A depressed client tells the nurse he is in the “acute phase” of his treatment for depression. The nurse recognizes that the client has been in treatment

a. ) for more than 4 months.
b. ) that is directed toward relapse prevention.
c. ) that focuses on prevention of future depression.
d. ) to reduce depressive symptoms.

A

d.) to reduce depressive symptoms.

The acute phase of depression therapy (6-12 weeks) is directed toward the reduction of symptoms and restoration of psychosocial and work function and may require some hospitalization.

17
Q

A client prescribed a monamine oxidase inhibitor (MOA) has a pass to go out to lunch. Given a choice of the following entrees, the client can safely eat

a. ) avocado salad plate.
b. ) fruit and cottage cheese plate.
c. ) kielbasa and sauerkraut.
d. ) liver and onion sandwich.

A

b.) fruit and cottage cheese plate.

Fruit and cottage cheese do not contain tyramine. Avocados, fermented food such as sauerkraut, processed meat, and organ meat contain tyramine. Monoamine oxidase inhibitors inhibit the breakdown of tyramine, which can lead to high blood pressure, a hypertensive crisis, and eventually a cerebrovascular accident.

18
Q

The nurse has developed a plan for a client with a severe sleep pattern disturbance to spend 20 minutes in the gym exercising each afternoon. Which intervention should be scheduled for upon returning to the unit?

a. ) Rest
b. ) Group therapy
c. ) A protein-based snack
d. ) Unstructured private time

A

a.) Rest

A depressed client usually has little energy. After even a short exercise period, the client may feel exhausted and need rest.

19
Q

Which statement about antidepressant medications, in general, can serve as a basis for client and family teaching?

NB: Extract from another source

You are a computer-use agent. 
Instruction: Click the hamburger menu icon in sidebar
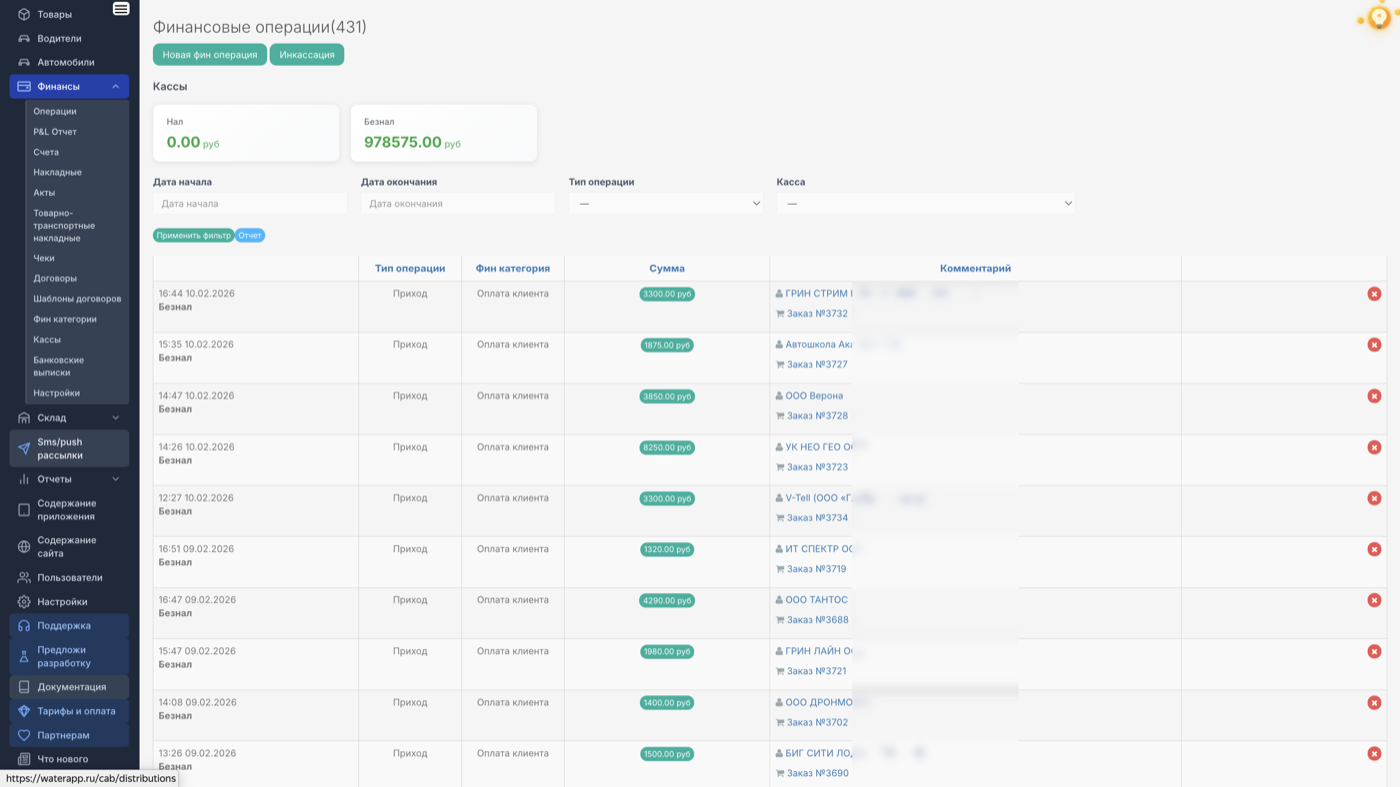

a. ) Onset of action is from 1 to 6 weeks.
b. ) They tend to be more effective for men.
c. ) Recent memory impairment is commonly observed.
d. ) They often cause the client to have diurnal variation.

A

a.) Onset of action is from 1 to 6 weeks.

People are accustomed to fast results from medication: thirty minutes for aspirin, 24 hours for antibiotics. Information is necessary to prevent discouragement and maintain compliance.